Quando se espancou uma mulher, mãe de dois filhos, em praça pública, viu-se claramente o argumento de muitos envolvidos na cena triste, abominável , que se desenrolou se repetir: " eu espanquei porque estavam dizendo que ela sacrificava crianças em rituais de magia negra". 

Não seria a identificação com o pai que teve o filho morto, um dos motores para que houvesse o engajamento nessa cena  bárbara que foi exaustivamente reproduzida pelos noticiários há um mês atrás?

Com isso não quero me esquecer do lado dionisíaco que vive no sujeito desde que o mundo é mundo, não é essa proposta, não estou esquecendo aqui da catarse perversa que ocorre quando alguém se lança a espancar uma pessoa no chão, a chutar cachorro morto.

A questão é: o amor, levado ao extremo, pode, sim, servir de argumento para ações que paradoxalmente nada tem que ver com o amor? Estranho? Não acho, pois não é de hoje que se mata por Deus, mas, será que Deus aprovaria a matança feita em seu nome?

Será que Deus separaria os seres entre os que amam pessoas de sexo oposto ao seu  e faria uma  fila diferenciada destinada àqueles que amam pessoas do seu mesmo sexo? Não. Mas esse é um argumento bastante propagado por aí.

Morre-se e mata-se por amor, lincha-se por amor, por simplesmente pensar que alguém possa ter feito algo tão cruel com uma criança. Eu , linchador, sou , portanto, idêntico àquele que lincho, só que, neste caso, a mulher espancada até a morte era inocente e também tinha filhos, que hoje choram por não terem sua mãe.

A leitura do amor a que nos apresenta Ferry é chamada por ele de segundo humanismo, um humanismo que estaria , por assim dizer, livre das ilusões metafísicas, pois a única transcedência pela qual se interessa é a transcendência sem Deus, uma transcendência levada à baila por conta da imanência humana. É pelo que grita de mais humano em nós que podemos amar o outro - e também odiá-lo.

O amor, afinal

O amor é isso, mais do que o tal do fogo que arde sem se ver.
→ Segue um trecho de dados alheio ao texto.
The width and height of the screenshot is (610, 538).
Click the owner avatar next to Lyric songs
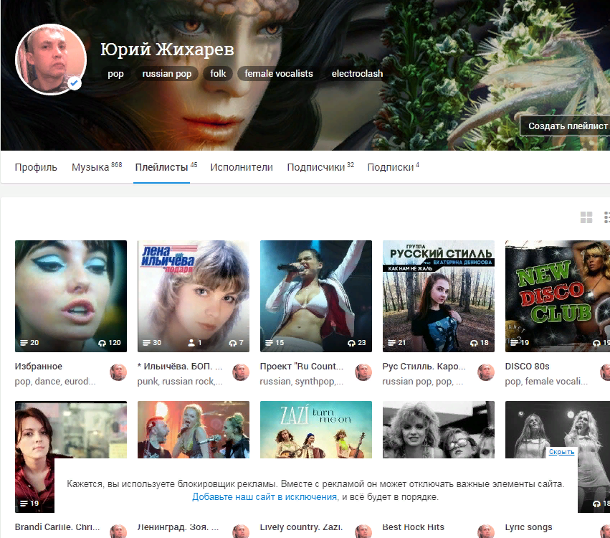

O amor é alçado a argumento e legitimado nas regras do bem viver, no ethos contemporâneo e isto pode nos levar ao mesmo tempo a uma existência mais amorosa, como também a uma guerra sem precedentes. 

Ferry prefere a esperança ao pensamento catastrófico. Eu também, e se nunca chegaremos a uma sociedade que viva plenamente o amor ao próximo, ao menos podemos viver numa sociedade menos hipócrita que convive , tanto com o aumento dos números de casamento, como com o igual aumento de número de divórcios.

Um exemplo de como a contemporaneidade nos promete várias possibilidades simples e notório: Hoje nos permitimos nos divorciar quando o amor acaba, nos outros tempos, dos casamentos arranjados, as pessoas se aturavam eternamente.

 Vamos pensar mais nisso, vamos ao menos considerar as vantagens da contemporaneidade ao invés de tacar-lhe pedras nostálgicas vindas de um "tempo bom" que nunca existiu.